__Исходный текст__
Жизнь многих персонажей  писательницы воспринимается ими самими как игра. Часто она оборачивается  жестокой, просто какой-то компьютерной игрой на выживание, преодолением  фантастических и непредвиденных препятствий, какой, кстати, оказывается  обыкновенная, как кажется на первый взгляд, поездка в Италию для героев  эссе «Неаполитанский дневник». И, вроде, судя по авторским ремаркам,  люди-то из рассказов писательницы — с образованием, с творческими иногда  профессиями: мать Оли и ее тетки из повести «Такая простая человеческая  жизнь» хорошо учились в школе, получили высшее образование, да и сама  Оля как будто хочет выучиться, найти достойную работу, чтоб вырваться из  своей касты. Герой рассказа «Враныч» — скульптор, жена героя «Сюжета с  Кандинским» — искусствовед. «Женщина на углу острова» внезапно цитирует  на память стихи «Небо ложится на землю, белые скелеты камней». Но все  они, несмотря на разность в деталях жизни, все какие-то одинаковые,  стертые жизнью в песок, как ракушки из очерка «Hola, Malaga!», отрывок  из которого составители сборника не случайно вынесли на обложку книжки:  «Прямо за моей спиной, на противоположной стороне улицы, блестит на  солнце, переливается толща воды, тысячелетиями монотонно набегает на  берег — и убегает, унося в глубину разноцветные ракушки, обтачивает их и  постепенно превращает в песок…»
Поражает больше всего покорная  привычка жить, не важно, где и как, только б жить, как живут много веков  на грязных улицах, не только в физической, но и нравственной нечистоте,  люди рядом с коварным Везувием. Бороться за выживание всеми доступными и  недоступными способами. Несмотря на смену веков и тысячелетий — только  за физическое выживание. Часто не за место под солнцем, а просто,  например, за разбитую лежанку в убогой заплесневелой квартире. Даже  дети, больные мужья, престарелые родители становятся всего лишь  конкурентами в этой борьбе. Выживание само становится каким-то  фантастическим жестоким бизнесом.
Самый ужасный и трагический  персонаж книги — Оля из повести «Такая простая человеческая жизнь». Она  плоть от плоти той жизни, куда попала по факту рождения в данной, а не  другой семье, имея таких, а не иных, родственников, именно таких друзей и  приятелей. Она получает единственную возможность увидеть другую жизнь  только в поездке в Рим, несмотря на всю нелепость и уродство этой якобы  турпоездки. И даже сквозь всю извращенную внешнюю оболочку этого  подарка, который она сама покупает себе, торгуя своим телом, какой-то  луч настоящей, иной жизни пробивается и в ее темный мирок. Оля только не  научена главному — любви. И вот — кровавый, беспощадный, как говорил  классик, чисто русский бунт Оли ужасает, потрясает, как извержение  вулкана, но при этом вызывает сострадание до слез, как бедные  неаполитанцы, живущие под «ежедневной угрозой разрушения».

__Задание A__
Какая профессия у героя рассказа «Враныч», если судить по тексту о героях книги?
__Задание B__
Сверьте с текстом о героях книги три утверждения: (i) жена героя «Сюжета с Кандинским» — искусствовед; (ii) Оля получает возможность увидеть другую жизнь в поездке в Неаполь; (iii) отрывок из очерка «Hola, Malaga!» помещен на обложку книжки. Для каждого ответьте «да» или «нет» и приведите решающие слова текста в точности.
__Задание C__
Пожалуйста, продолжите текст о героях книги сразу после его последнего предложения.

__Предоставленные данные__

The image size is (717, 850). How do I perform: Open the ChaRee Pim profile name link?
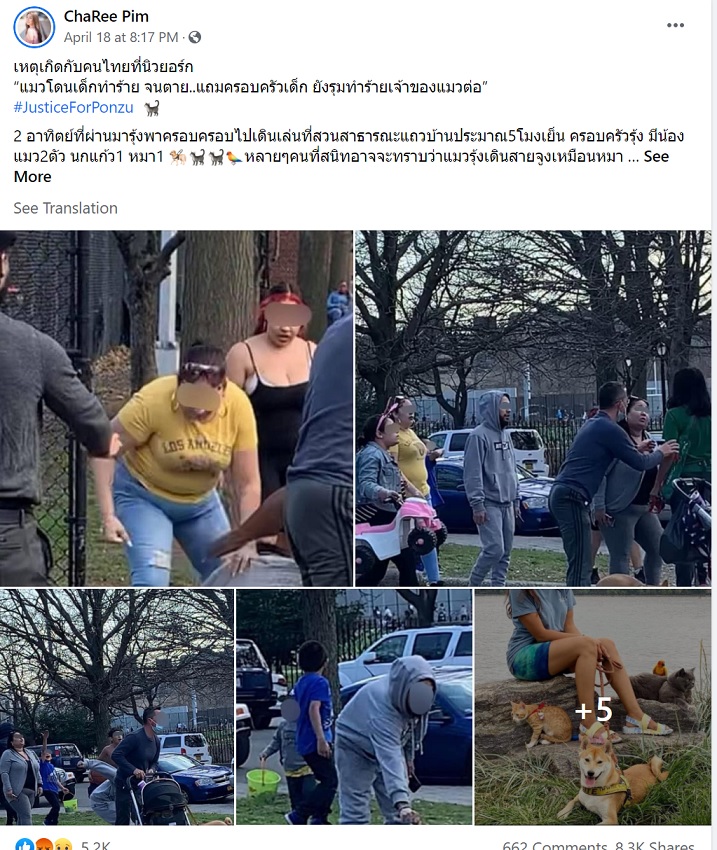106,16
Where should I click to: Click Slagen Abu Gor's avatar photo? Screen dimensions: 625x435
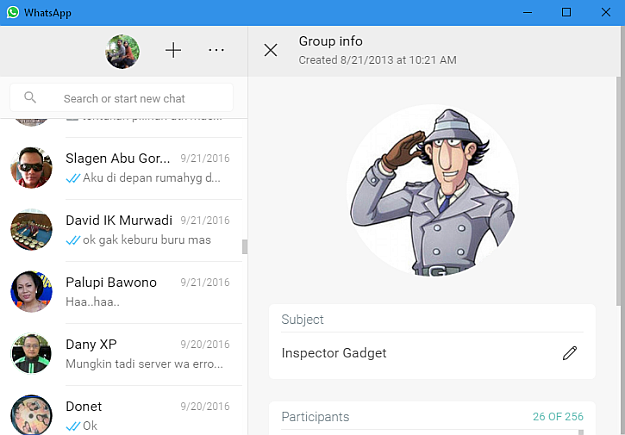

__Письменный ответ A__
Он скульптор.

__Письменный ответ B__
(i) Да: «жена героя «Сюжета с Кандинским» — искусствовед».
(ii) Нет: «Она получает единственную возможность увидеть другую жизнь только в поездке в Рим».
(iii) Да: «отрывок из которого составители сборника не случайно вынесли на обложку книжки».

__Письменный ответ C__
Понятно,  что даже когда говорит о вещах нелицеприятных, писательница не может  скрыть сочувствие к своим персонажам. Все, о чем она пишет, глубоко  трогает ее саму и поэтому вызывает такой горячий отклик у читателя.  Вслед за Василием Кандинским, воспоминание-фантазию о котором она  вкладывает в уста персонажа вроде с похожей, но все-таки другой, чем у  гениального художника, фамилией, писательница настаивает на том, что  люди творческие обязаны делать все от них зависящее, чтоб в страшном  негармоничном мире все время звучали отголоски из мира иного, духовного,  мира сострадания и любви к ближнему. Вот что говорит персонаж рассказа  «Сюжет с Кандинским»: «Все его книги — результат долгих исканий,  переживаний, желания вызвать к жизни, пробудить в людях эту радостную  способность восприятия духовной сущности в материальных и абстрактных  вещах». Вот что рассказывает о своем журнале писательница: «Это  возможность сохранить язык и культуру и передать его следующему  поколению». Диалог с российскими журналами, с точки зрения Л. Коль,  необходим, чтобы «чувствовать себя не только в общем литературном  потоке, но и в русском общекультурном пространстве — Русском мире».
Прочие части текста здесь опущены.